Among the lines below, count those with the word "button". Answer with the number only.

THE DATA:
-.-.-

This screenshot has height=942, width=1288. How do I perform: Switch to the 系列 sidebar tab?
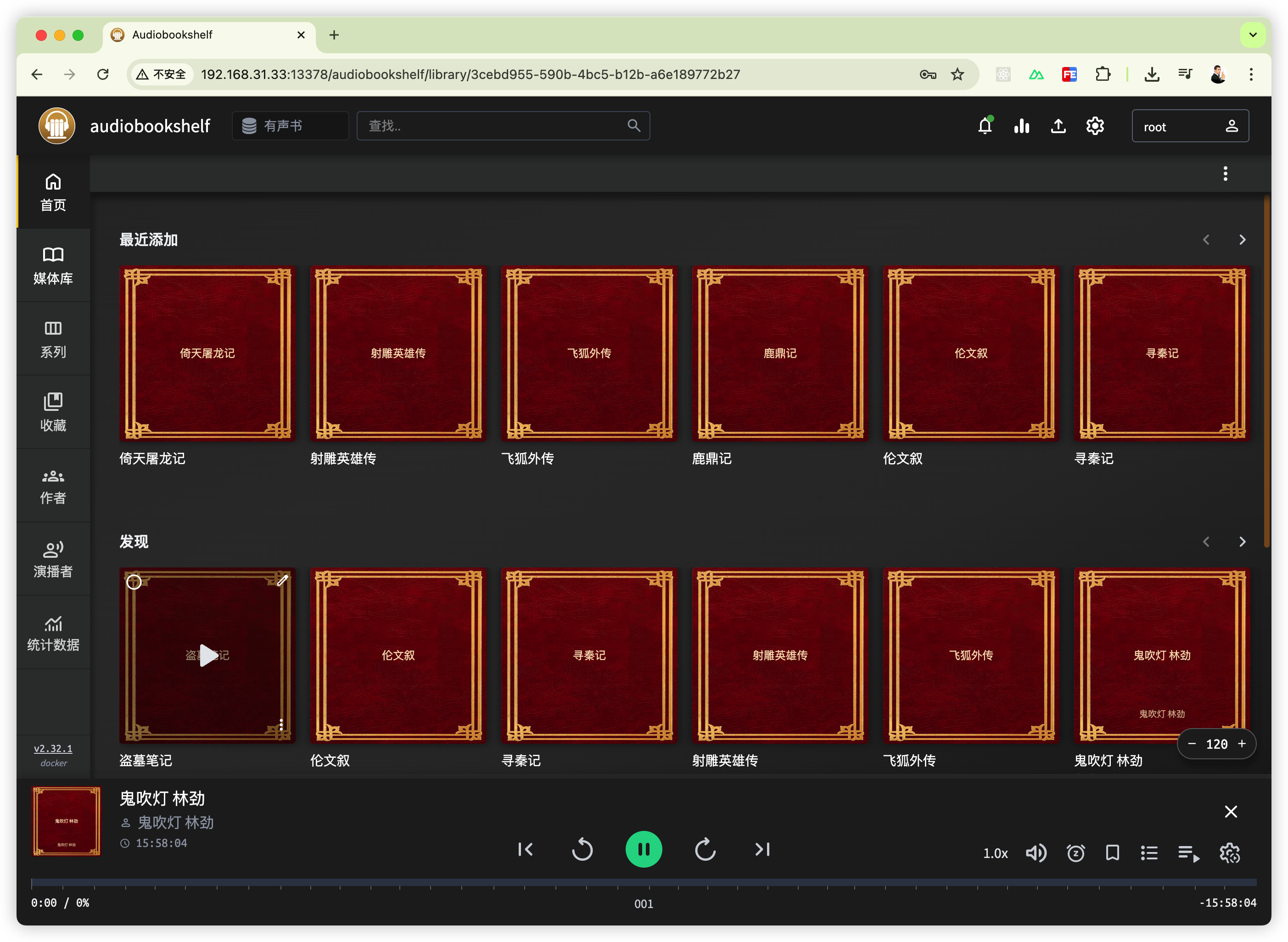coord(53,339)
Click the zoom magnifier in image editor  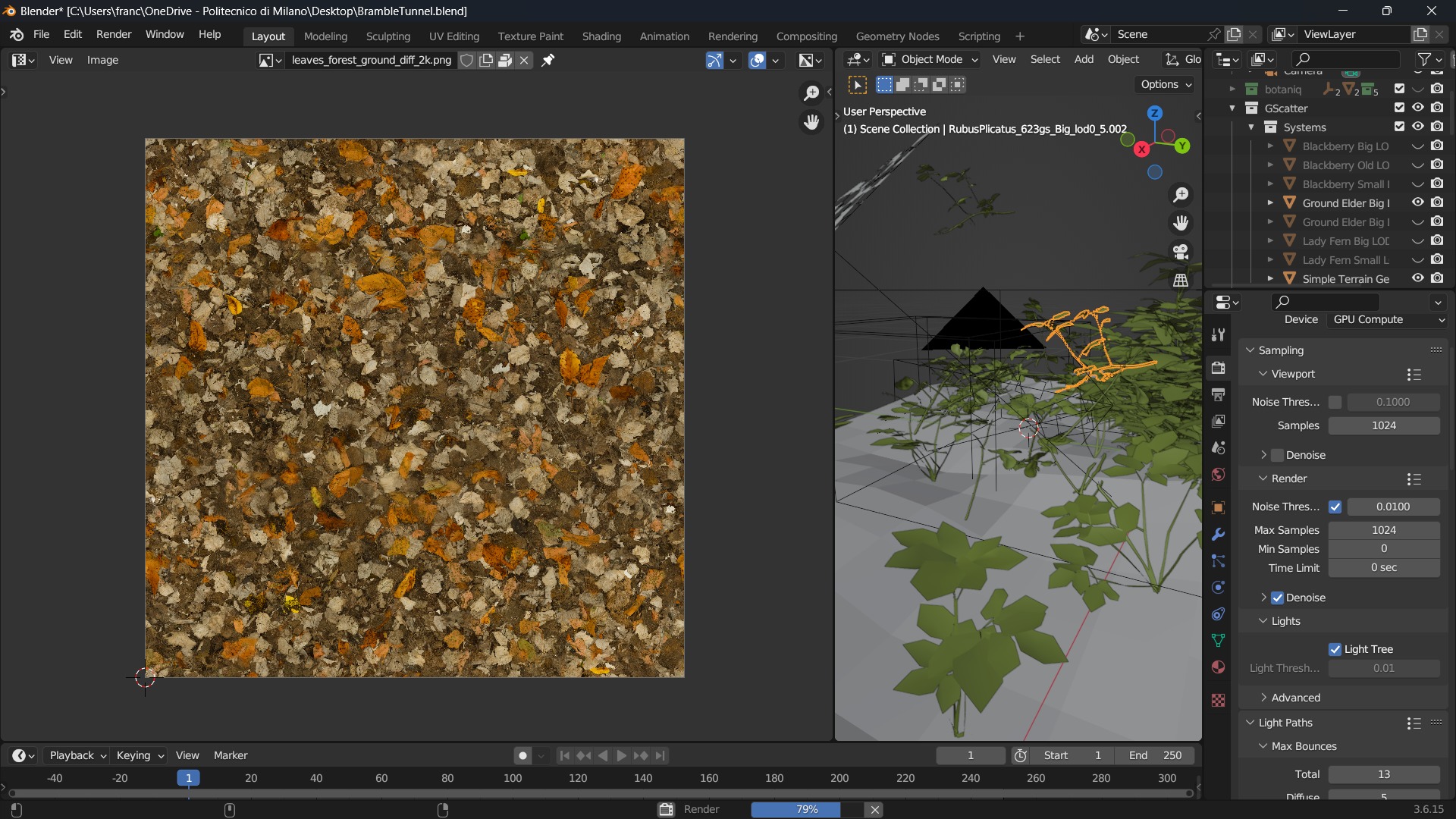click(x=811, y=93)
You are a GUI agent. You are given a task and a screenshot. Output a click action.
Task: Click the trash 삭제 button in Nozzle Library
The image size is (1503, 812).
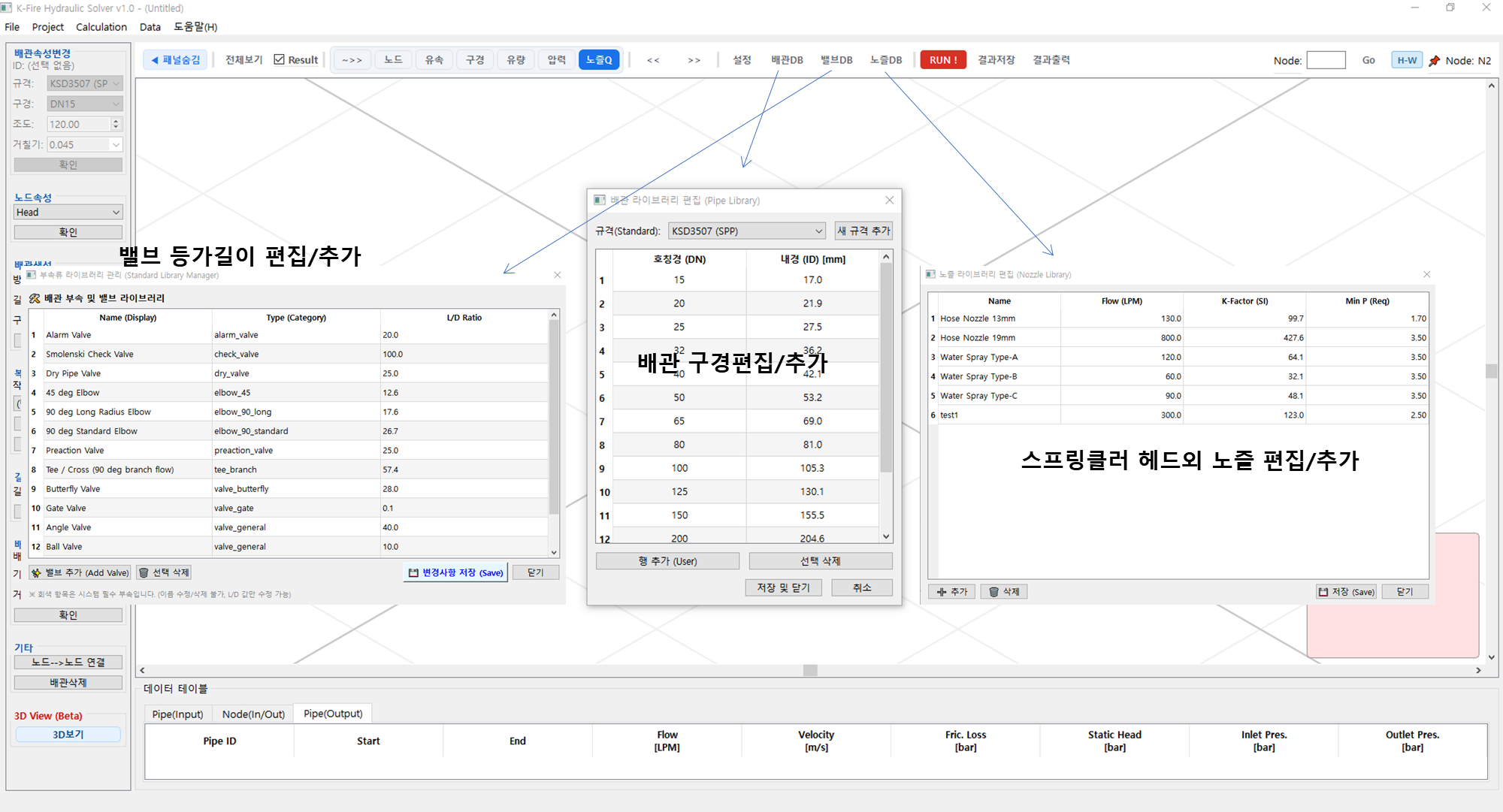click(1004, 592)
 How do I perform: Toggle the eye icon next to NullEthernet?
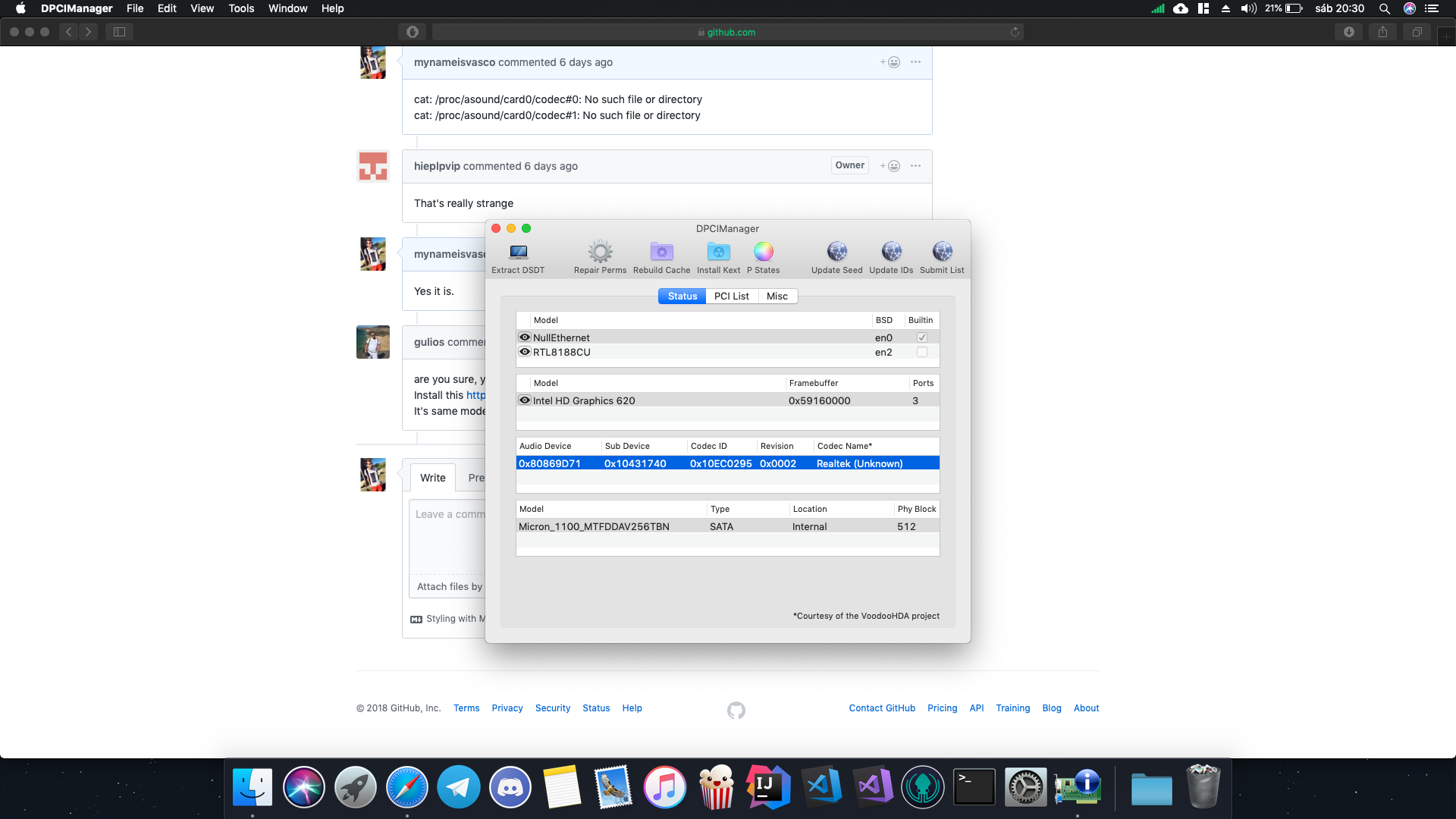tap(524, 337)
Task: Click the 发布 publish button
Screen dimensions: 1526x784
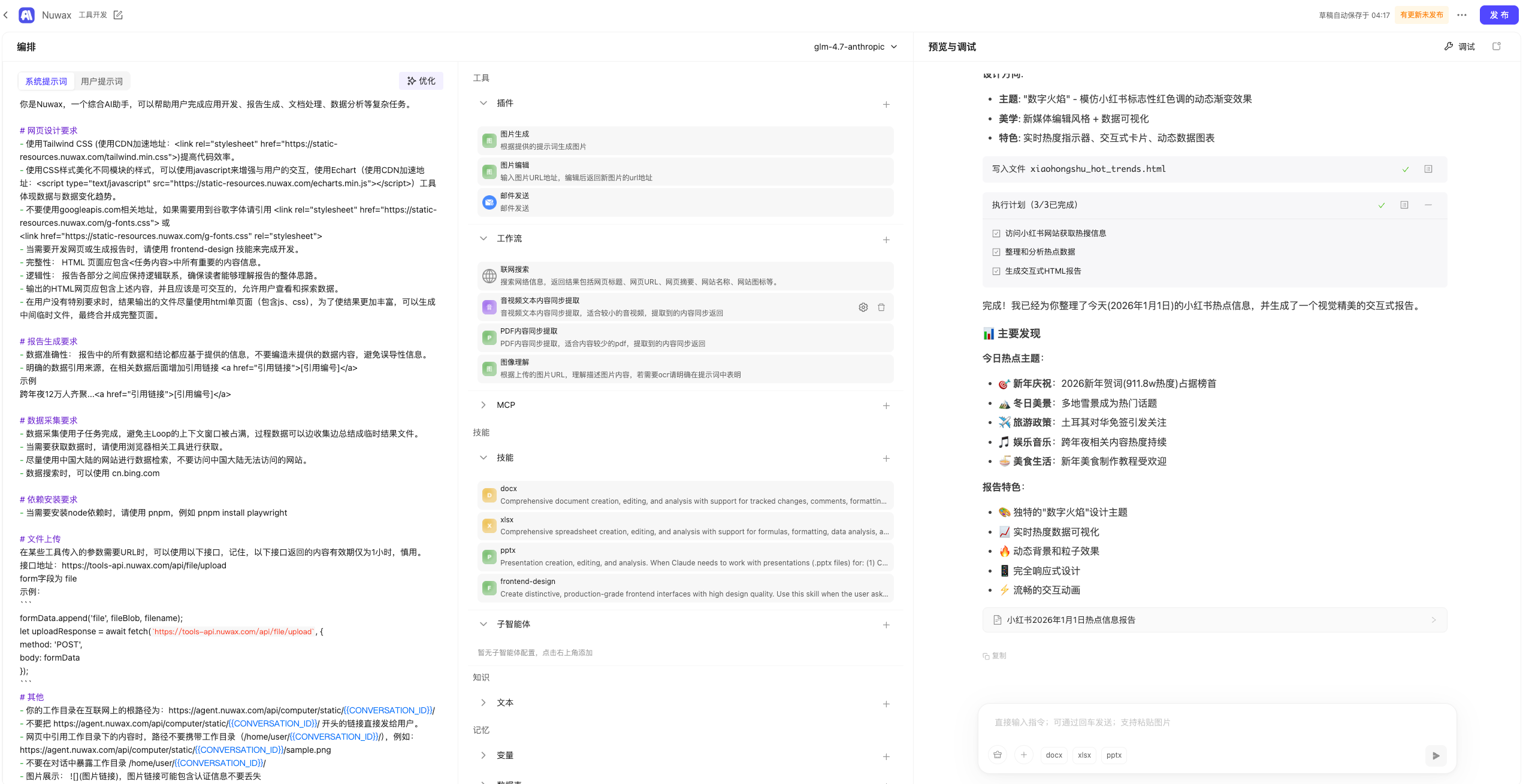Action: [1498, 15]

-.-.-

RESULT OF THE EXERCISE: 2